What makes a Techonomy program different? As one of the attendees at our recent Techonomy 2015 conference noted, we’re “not afraid to go deep.” At that event we dove deep into the question of human values in an age of tech-enabled almost everything.
So, in alphabetical order…here’s a selection of topics, issues and conversations that emerged at the conference: Afghan social networks, algorithms, ants, artificial intelligence, augmented reality, biofabrication, blockchain, digital economy, empathy, equality/inequality, fair access, fashion, Internet of Things, ISIS, justice, libraries, new model business accelerators for women and minorities, neuroscience, neurotech, pay parity, privacy, robots for mining, values (of people, computers and networks), voting machines that are too old, Qatari social networks, Taliban’s use of bluetooth marketing, virtual reality and much more.
An underlying theme and tone of the conference–that we need to be intentional and responsible with tech, was prominent during our closing session, with CEO Marc Benioff and senior engineer Adam Bosworth of Salesforce. You can watch the video or read the transcript.
Benioff: “We have modern human resource systems. We know what everybody gets paid. It doesn’t take that long to actually say, ‘Are men paid the same as women at Salesforce?’ It’s, like, one query. We could write it in about a minute. So why hasn’t every CEO committed to making sure that women and men are paid the same?”

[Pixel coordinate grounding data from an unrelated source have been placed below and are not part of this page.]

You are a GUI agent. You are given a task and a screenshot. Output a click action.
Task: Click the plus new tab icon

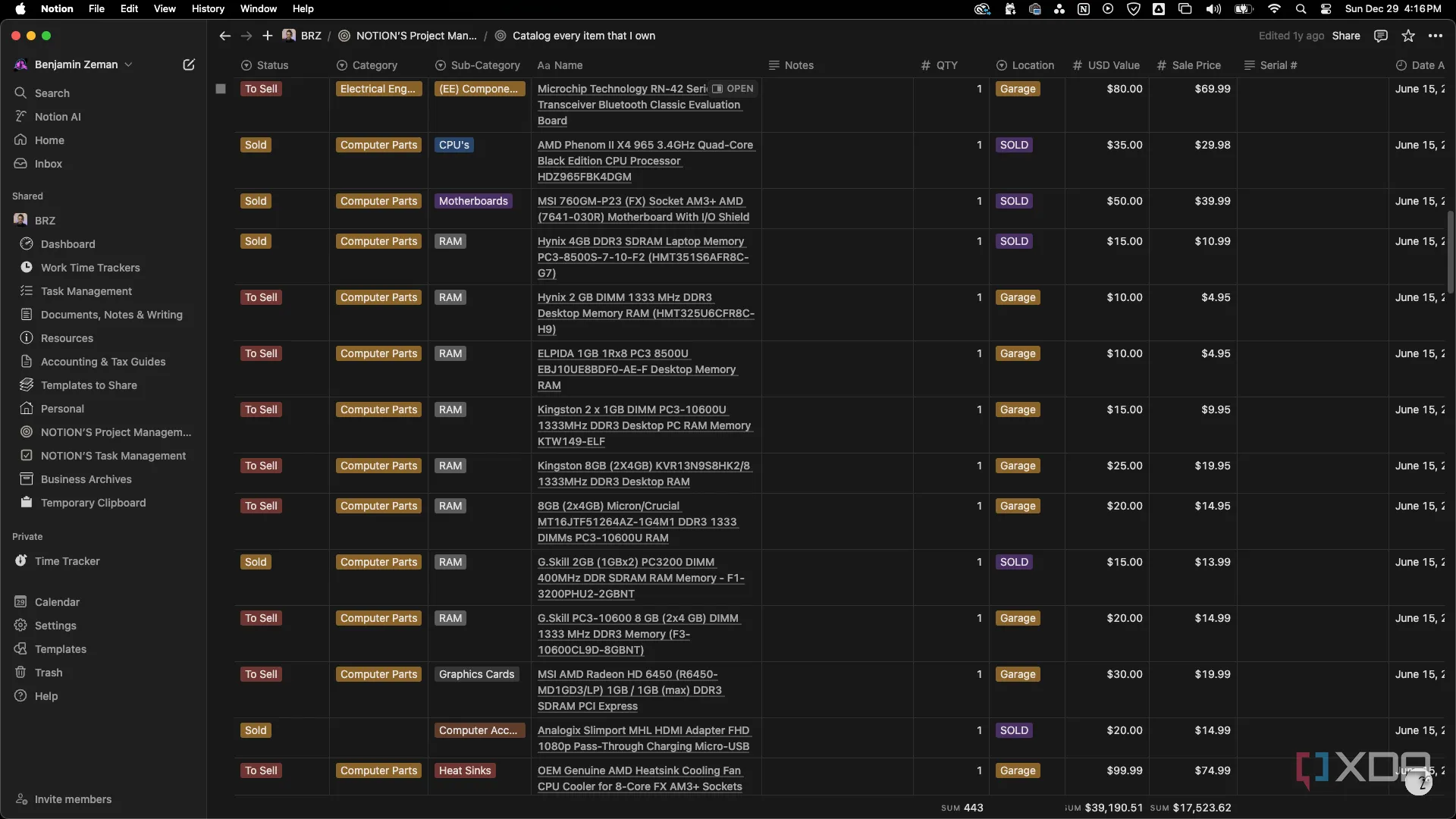click(267, 36)
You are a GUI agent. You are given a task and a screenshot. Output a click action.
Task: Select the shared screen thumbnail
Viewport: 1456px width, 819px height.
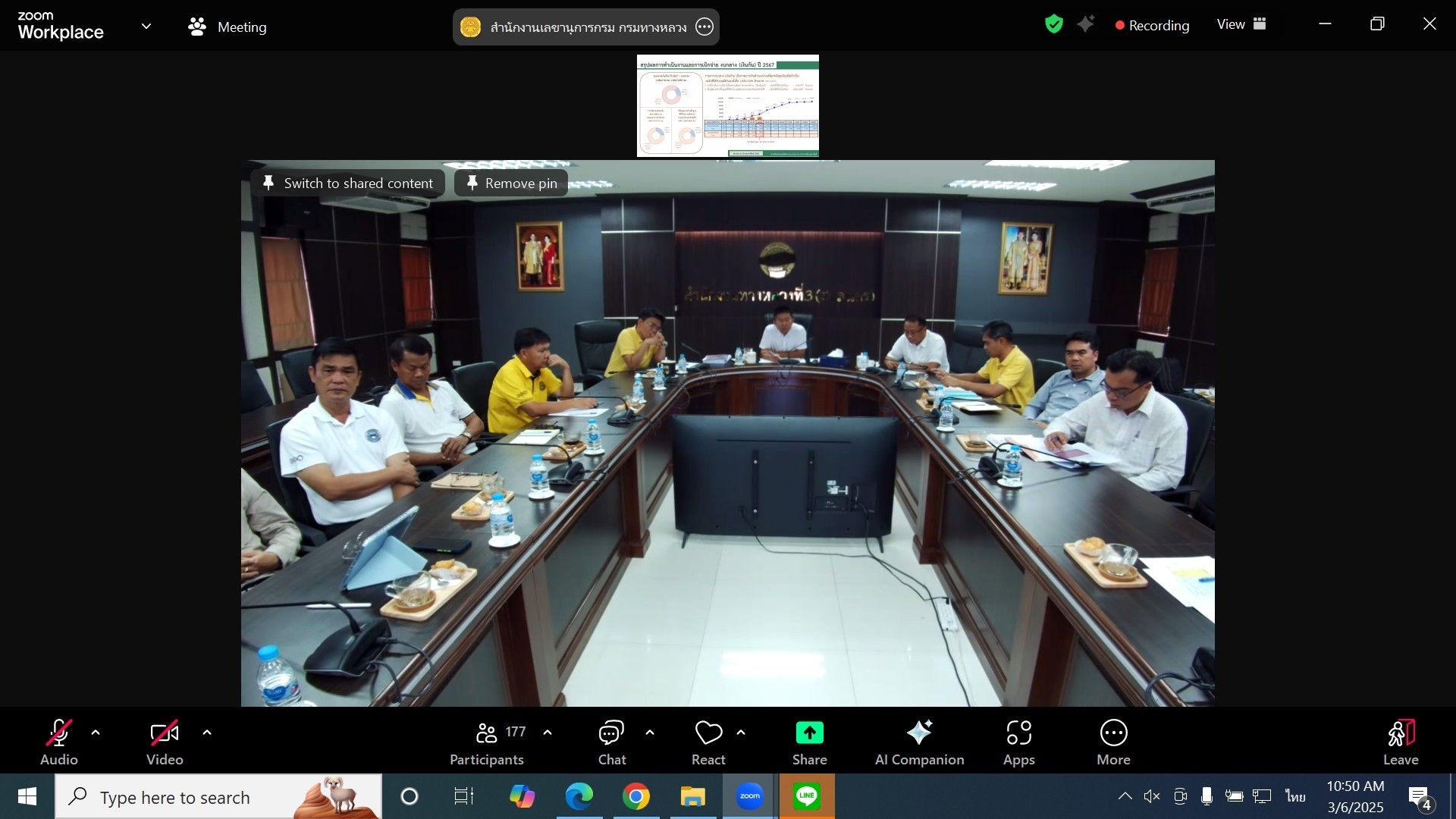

You can access the full program and videos here. But here are short cuts to some of the other sessions, via favourite quotes.
From Adam Mosseri, who oversees the Facebook News Feed: “We have a huge responsibility. Because a billion people use Facebook every given day, they load newsfeed a bunch of times per person. And so we have a responsibility to, as best we can, connect them with the stories that they find meaningful. And we need to get better at it.”
From the “Gods in Boxes” session on hidden values, algorithms and the ecosystem in which they operate:
Vivienne Ming, entrepreneur, technologist and neuroscientist: “Computers are just like people, it depends on how you raise them.”
Ron Brachman head of Yahoo Labs: “If big data isn’t representative of the overall population it will make biases worse.”
Oren Boiman, CEO of Magisto: “Will we use the algorithm that is more moral, or the one that will win?”
A few other great quotes:
“I’ll discourage my kids from using the products I built and tried to convince others to use.” – Sean Parker
“The hot job of the future might be robot psychologist.” George John, Rocket Fuel
From “How Much is Your Vote Really Worth?” a short talk by Lawrence Norden of NYU Brennan Center for Justice on America’s antiquated voting machine infrastructure: “In 2016 candidates and their superPACs will probably spend about $10 billion on the election. We’ll be lucky if Congress spends $10 million on our voting machine infrastructure. That’s about five cents a voter.”
From a conversation between inventor and author Jaron Lanier, neuroscientist and philosopher Sir Colin Blakemore and venture capitalist Steve Jurvetson that ranged over avatar research, brain plasticity, the economy, employment and virtual reality:
Blakemore: “We are augmenting ourselves through the whole of our lives. We call it education.”
Lanier: “You can’t have some kind of automated perfect society. That’s like a fools game.”
Brian Gerkey on Robot Operating Systems: “We are about to see a lot more robotics in our lives…A lot of those robots will be built on open source software, and that doesn’t seem subversive, it just seems right.”
Our opening session was entitled “Human Values for a Technologized Age.” Some thoughts that emerged:
“Talent is universal, but opportunity isn’t.” Julie Hanna, executive chair of the board, Kiva.org, and special ambassador for global entrepreneurship for President Obama.
“Tech is not developed for those who need it most.” UNICEF’s Erica Kochi
“Ultimately, tech is human.” Rev. Michael McFarland, USA Northeast Province of the Society of Jesus
Oh…and one last key learning…avoid apples from the grocery store. They’ve been knocking around somewhere in the supply chain for an average of about 14 months. That was probably the most tweeted fact of the conference, which emerged during an awesome session on future food with Caleb Harper of MIT Media Labs’ Open Agriculture Initiative, Christina Agapakis of Ginko Bioworks and Drew Purves of Google DeepMind.